Defendant was charged with the armed robbery of Duncan Ellington and the aggravated unlawful restraint of Duncan, his wife Claudina and their 11-year-old son Christopher. The incident occurred in the 2000 block of West 79th Street in Chicago on September 1, 2001. At trial, Duncan testified that about 12:45 on the morning in question, he entered a liquor store in that area with Claudina and Christopher to purchase some items and to withdraw money from a cash machine. They left the store with their purchases and walked northbound across 79th Street. As they approached the median, Duncan heard his wife scream, then saw her take a step back. Duncan stopped when he heard someone behind him say, "give me all your money." Without turning around, he gave $10 to this person, who then demanded the rest of his money. Duncan then turned and saw his assailant, whom he identified as defendant.
Duncan also testified that defendant was carrying a chrome or silver-colored weapon at his side, which looked like a gun. After taking the rest of Duncan's money, defendant crossed the street, entered a waiting vehicle and drove away. Duncan notified police of the incident and subsequently identified defendant in a lineup at the police station. On cross-examination, Duncan acknowledged that he did not know if the chrome weapon in defendant's hand was a gun and that he never saw defendant point anything at himself or anyone else.
Claudina Ellington testified that she was using drugs during most of 2001 and that she had since gone through rehabilitation. She further testified that as she and her family were crossing 79th Street after leaving the liquor store, she heard someone behind her say "give me your money motherfucker. I'm going to shoot you." She turned around and screamed when she saw defendant pointing a 9-millimeter, chrome-plated gun at her husband. Claudina stated that her vision was not impaired in any way during this incident.
On cross-examination, Claudina acknowledged that she free-based cocaine in the past and that she had purchased narcotics on the night in question. She denied ever meeting defendant or purchasing narcotics from him.
Christopher Ellington testified that he and his parents were crossing the street when defendant approached his dad and said, "give me your money." Christopher also testified that the man was carrying "a gun, I think," that was silver in color. Christopher ran back across the street to the sidewalk and saw defendant take his father's money and flee in a waiting car.

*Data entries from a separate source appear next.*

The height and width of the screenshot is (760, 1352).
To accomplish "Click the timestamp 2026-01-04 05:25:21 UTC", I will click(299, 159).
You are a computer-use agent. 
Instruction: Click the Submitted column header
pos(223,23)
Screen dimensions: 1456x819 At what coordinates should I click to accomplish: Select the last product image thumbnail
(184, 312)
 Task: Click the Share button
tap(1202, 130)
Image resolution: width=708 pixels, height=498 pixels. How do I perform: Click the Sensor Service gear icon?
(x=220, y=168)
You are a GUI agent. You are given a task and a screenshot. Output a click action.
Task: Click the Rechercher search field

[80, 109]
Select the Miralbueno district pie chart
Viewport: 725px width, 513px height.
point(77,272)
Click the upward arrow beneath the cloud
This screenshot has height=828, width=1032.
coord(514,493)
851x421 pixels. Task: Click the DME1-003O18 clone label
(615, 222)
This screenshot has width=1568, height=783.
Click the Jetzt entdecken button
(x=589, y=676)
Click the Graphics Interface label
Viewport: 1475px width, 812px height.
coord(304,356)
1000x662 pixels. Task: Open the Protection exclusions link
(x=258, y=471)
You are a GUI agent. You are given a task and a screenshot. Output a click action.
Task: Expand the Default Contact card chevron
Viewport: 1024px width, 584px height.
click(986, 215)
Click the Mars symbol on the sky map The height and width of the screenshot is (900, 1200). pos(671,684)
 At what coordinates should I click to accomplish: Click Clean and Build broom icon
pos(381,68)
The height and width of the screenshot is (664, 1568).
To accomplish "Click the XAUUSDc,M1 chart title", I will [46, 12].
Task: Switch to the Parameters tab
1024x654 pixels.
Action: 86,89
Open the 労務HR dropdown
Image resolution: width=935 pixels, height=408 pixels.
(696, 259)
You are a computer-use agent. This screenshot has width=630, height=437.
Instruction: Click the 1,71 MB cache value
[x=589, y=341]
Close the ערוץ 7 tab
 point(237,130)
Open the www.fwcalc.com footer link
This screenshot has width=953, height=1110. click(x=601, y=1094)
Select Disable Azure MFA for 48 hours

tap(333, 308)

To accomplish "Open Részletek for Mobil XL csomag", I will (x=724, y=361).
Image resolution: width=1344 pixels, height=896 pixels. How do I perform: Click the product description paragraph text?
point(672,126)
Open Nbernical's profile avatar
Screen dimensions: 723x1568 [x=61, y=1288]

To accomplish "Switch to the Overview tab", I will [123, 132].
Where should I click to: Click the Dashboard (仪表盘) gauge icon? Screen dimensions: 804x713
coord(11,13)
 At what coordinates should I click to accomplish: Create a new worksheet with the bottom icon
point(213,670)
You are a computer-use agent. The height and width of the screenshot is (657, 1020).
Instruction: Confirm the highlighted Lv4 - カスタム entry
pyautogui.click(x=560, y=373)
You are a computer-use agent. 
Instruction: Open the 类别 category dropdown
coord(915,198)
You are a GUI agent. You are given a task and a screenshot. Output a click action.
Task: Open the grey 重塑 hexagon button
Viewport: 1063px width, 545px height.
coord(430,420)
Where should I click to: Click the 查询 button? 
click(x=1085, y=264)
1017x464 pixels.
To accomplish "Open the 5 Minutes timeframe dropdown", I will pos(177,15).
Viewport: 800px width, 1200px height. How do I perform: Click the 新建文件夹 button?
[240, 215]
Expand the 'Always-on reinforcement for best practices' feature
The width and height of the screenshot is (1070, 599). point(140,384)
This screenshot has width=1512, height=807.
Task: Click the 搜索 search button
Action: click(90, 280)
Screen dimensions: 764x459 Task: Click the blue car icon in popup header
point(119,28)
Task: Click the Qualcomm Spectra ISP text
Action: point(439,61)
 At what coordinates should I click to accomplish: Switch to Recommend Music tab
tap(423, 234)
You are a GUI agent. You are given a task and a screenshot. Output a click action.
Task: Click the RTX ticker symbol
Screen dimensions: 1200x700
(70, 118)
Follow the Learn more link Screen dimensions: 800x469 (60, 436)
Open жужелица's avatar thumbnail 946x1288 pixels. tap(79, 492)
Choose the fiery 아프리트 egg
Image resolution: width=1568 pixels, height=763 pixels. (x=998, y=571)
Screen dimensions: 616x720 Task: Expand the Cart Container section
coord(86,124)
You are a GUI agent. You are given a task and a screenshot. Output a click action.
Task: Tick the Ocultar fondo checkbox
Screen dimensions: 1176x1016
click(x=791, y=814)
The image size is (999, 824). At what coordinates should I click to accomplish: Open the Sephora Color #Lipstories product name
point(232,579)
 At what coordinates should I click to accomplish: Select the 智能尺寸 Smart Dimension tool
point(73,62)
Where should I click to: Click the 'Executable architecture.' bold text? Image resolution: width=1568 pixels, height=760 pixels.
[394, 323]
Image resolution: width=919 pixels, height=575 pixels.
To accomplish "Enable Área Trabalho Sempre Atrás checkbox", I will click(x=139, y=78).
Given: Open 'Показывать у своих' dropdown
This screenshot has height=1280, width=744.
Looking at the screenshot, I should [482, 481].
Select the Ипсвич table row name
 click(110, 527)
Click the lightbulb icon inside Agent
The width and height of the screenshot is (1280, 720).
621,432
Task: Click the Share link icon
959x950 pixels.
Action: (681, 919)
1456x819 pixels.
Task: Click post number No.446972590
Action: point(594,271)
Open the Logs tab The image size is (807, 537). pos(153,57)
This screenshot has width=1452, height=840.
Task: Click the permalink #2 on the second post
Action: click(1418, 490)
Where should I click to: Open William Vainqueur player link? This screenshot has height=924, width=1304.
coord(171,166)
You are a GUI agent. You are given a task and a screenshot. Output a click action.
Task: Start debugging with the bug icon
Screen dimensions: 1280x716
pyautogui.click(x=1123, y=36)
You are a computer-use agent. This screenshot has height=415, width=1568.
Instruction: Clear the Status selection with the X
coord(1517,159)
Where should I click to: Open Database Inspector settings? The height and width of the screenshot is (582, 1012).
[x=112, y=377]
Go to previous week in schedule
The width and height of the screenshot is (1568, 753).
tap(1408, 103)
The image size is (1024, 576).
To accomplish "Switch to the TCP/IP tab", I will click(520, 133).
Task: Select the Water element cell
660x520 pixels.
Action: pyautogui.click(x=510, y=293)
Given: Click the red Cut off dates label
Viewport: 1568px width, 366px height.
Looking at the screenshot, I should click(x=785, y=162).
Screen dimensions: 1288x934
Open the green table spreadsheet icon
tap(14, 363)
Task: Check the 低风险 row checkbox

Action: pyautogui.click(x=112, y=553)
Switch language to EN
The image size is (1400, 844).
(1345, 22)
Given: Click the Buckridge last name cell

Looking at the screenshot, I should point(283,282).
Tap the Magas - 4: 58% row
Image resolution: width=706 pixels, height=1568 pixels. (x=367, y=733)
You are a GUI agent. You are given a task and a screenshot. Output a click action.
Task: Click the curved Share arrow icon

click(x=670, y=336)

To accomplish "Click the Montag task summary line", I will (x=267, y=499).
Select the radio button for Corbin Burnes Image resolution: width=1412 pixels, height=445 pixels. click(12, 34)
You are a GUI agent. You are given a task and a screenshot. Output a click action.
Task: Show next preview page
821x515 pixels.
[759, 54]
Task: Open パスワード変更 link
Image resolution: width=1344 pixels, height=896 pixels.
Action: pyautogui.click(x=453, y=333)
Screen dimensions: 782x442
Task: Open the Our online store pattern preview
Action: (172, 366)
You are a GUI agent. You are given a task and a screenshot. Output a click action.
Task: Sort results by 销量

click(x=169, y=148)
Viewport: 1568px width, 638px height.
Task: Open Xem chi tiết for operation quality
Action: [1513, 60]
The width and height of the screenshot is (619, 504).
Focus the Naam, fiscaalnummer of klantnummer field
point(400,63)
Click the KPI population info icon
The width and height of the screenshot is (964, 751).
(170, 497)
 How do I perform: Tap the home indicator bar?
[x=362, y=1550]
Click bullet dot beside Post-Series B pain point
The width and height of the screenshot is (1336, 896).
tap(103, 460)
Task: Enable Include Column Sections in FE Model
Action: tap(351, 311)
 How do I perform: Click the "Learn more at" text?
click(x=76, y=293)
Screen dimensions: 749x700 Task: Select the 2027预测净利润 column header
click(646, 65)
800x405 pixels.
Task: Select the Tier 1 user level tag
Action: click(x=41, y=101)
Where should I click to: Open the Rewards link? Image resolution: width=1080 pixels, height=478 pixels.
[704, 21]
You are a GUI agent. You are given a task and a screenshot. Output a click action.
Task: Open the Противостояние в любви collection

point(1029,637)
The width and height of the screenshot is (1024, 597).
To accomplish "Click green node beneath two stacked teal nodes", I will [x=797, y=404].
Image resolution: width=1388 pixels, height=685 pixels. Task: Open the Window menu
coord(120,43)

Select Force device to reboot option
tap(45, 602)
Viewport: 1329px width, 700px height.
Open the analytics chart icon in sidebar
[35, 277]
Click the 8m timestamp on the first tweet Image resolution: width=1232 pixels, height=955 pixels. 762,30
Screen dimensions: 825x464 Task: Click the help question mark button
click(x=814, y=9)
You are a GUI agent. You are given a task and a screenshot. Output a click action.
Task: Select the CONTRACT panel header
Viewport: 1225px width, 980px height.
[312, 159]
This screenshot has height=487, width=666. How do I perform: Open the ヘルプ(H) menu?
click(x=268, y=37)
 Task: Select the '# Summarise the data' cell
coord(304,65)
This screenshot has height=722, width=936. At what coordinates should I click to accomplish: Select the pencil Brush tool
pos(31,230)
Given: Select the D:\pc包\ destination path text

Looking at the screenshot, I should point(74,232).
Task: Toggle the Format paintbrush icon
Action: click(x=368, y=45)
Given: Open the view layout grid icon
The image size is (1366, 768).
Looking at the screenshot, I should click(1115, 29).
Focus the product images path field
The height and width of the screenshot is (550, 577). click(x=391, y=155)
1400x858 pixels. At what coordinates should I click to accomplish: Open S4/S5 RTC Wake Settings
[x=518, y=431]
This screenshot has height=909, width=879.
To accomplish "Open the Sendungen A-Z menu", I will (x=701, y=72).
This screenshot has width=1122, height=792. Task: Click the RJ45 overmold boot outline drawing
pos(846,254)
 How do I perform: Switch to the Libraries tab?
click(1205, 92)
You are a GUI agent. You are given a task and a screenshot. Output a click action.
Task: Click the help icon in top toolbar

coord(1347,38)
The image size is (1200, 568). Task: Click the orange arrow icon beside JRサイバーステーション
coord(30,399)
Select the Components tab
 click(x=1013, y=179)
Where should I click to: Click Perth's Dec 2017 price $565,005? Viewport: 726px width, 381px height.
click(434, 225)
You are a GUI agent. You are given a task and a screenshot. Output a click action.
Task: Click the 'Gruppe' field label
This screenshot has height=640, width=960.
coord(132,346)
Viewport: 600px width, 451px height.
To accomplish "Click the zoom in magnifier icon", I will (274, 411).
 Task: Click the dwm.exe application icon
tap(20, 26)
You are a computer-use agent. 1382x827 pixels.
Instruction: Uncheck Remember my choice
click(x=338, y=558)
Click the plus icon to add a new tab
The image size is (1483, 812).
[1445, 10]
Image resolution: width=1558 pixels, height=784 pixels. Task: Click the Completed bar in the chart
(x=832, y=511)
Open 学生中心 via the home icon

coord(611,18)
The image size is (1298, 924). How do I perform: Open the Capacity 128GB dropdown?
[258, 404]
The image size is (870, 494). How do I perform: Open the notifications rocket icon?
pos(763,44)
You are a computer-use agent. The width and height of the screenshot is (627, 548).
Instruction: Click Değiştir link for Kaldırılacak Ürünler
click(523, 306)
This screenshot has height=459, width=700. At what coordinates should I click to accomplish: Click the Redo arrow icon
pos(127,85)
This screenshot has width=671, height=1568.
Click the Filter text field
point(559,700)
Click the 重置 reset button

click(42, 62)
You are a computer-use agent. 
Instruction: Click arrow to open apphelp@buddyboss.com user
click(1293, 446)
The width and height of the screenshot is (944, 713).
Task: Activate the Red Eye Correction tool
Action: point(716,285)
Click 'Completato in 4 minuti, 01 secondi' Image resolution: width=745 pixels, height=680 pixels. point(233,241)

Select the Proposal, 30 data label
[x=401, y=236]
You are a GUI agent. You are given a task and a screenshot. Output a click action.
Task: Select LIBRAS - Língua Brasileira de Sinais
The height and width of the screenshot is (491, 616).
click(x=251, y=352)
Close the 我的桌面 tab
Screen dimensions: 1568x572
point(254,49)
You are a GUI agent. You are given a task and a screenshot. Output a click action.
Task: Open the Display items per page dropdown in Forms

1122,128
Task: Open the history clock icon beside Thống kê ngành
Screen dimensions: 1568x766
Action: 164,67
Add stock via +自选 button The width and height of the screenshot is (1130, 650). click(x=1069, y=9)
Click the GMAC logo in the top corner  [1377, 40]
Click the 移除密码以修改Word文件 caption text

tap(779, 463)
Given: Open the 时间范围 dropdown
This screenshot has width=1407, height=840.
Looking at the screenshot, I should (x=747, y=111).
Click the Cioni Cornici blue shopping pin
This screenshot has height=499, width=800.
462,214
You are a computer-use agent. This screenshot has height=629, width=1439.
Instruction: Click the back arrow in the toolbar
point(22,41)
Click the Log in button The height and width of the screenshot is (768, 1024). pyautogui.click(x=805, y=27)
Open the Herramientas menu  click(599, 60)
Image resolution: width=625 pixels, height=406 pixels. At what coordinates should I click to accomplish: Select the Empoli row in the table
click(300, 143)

Detective Jenny Christoforakis testified that in the early morning hours of September 1, 2001, she was called to 75th and Honore Streets, where a car had been stopped and police had defendant in custody. She also testified that no weapon was found in this vehicle. The detective noted in her supplemental police report that Claudina heard defendant say, "I am going to shoot you in the back if you don't give me that money."
The parties stipulated that, if called to testify, Officer Demato would testify that on the date in question, he stopped the vehicle in which defendant was riding and that no handgun was found on defendant's person or inside that vehicle.
The State rested, and the defense re-called Claudina. She testified that she did not know an individual named Timothy Collins, but knew a Tim who had an eye impairment. She denied ever commenting to Tim or anyone else that she did not believe defendant had a gun in his possession during the robbery. On cross-examination, Claudina testified that she spoke to Tim prior to trial, that he identified himself as defendant's brother-in-law, and offered her $100 not to testify against defendant.
Adrian Anderson testified that he accompanied defendant to the liquor store on the day in question. Anderson stated that defendant always carried the face plate of his radio with him, that defendant had this plate in his hands during the incident, and that he never pointed it at anyone.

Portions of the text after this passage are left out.